In search of a small 42-V relay

Cars and trucks are carrying more electrical systems than ever, from power windows, seats, doors, and locks, to navigation modules, CD players, and Internet connections. And the trend shows no sign of waning. But if consumer vehicles were to carry more electrical equipment and stay with the industry's current 12-V power system, it would require significantly thicker wiring, thus increasing costs and weight. The solution is an industry-wide transition from the standard battery voltage of 12 to 42 V.

Unfortunately, electric relays used in today's cars and trucks become unusable at 42 V due to arc discharges. To make the new relay more durable under arcing, the relay would need a wider contact gap, but this calls for increased power consumption at the coil. And as the coil consumes more power, it overheats because it cannot shed the heat fast enough. Therefore, the ambient temperature or the current carrying capacity must be lowered.

With all this in mind, our company engineers set to work designing a compact relay with minimal arcing, high current capacity, a wide contact gap, and low power consumption.

Step 1: Determining the basics

Our first step was to determine the relationship between contact gap and electrical life. Apparently, the wider the contact gap, the longer the relay's electrical life. However, as the gap widens, power consumption in the coil increases and the current-carrying capacity decreases. Thus, we had to examine these points to select an optimal gap.

Next, we studied four relay circuit configurations with an eye toward miniaturizing the relay and minimizing power consumption at the coil. By plotting current versus arc duration and studying other variables, we determined arc duration could be reduced by almost half if contacts are connected in series. And the duration of arcing caused by relays breaking contact cannot be reduced in some circuits. This helped choose which configuration to explore further (Circuit 2).

Another arcing characteristic studied was the difference or variations in contact opening times for switches connected in series inside relays. Arc duration shortens as the difference between contact opening times shrinks. Thus, we had to develop a relay structure with consistent opening of the two contacts in series.

Step 2: Choosing the right material

There were two major concerns that governed our choice of material for the contact. We wanted it to contribute to the relay's long life, and we wanted it to be environmentally friendly. On this basis, we chose silver-tin oxide indium, a material free of cadmium and other heavy metals.
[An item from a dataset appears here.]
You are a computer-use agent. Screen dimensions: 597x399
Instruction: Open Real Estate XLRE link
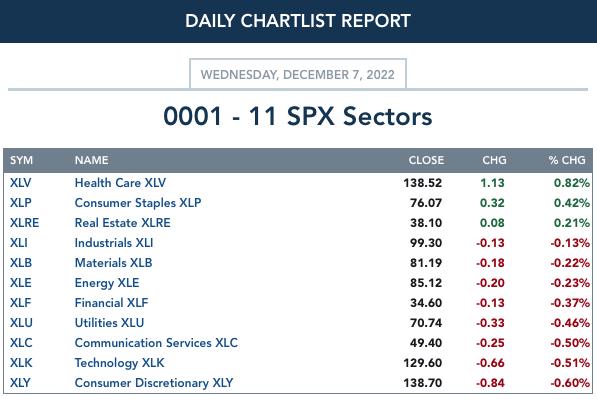pos(123,223)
Step 3: Selecting the design

Several designs were evaluated, with particular attention on the magnetic pull-in force, power consumption in the coil, spring loads on the contact, and manufacturing efficiencies.

Eventually, we chose a 42-V relay with one transfer structure that uses movable bifurcated springs. Stationary contact terminals are placed to let contacts be connected in series inside the base block. Only one coil suppresses or counteracts the differences between contact opening times inside the relay. And using only a single suppression coil helps keep the relay compact. The design has a wide contact gap and it consumes relatively little power at the coil, both of which improve the relay's current-carrying capacity. The relay also withstood 350,000 operations at 42 Vdc and 10 A (inductive load) under continuous testing.

Step 4: Check results

• An efficiently sized gap through use of contact arranged in series inside relay without magnets inside.
• Contact capacity that will let the relay operate for 100,000 operations or more at 42 Vdc and 20 A.
• Power consumption at the coil that is 35% lower compared to conventional wide-contact gap relays.
• A compact package 95% smaller than conventional relays.

Relays with arc resistance will surely not be limited to automotive electronics but spread to other fields, including home electronics. And our company plans to continue research to develop a smaller 42-Vdc relay with contact capacity between 5 and 10 A.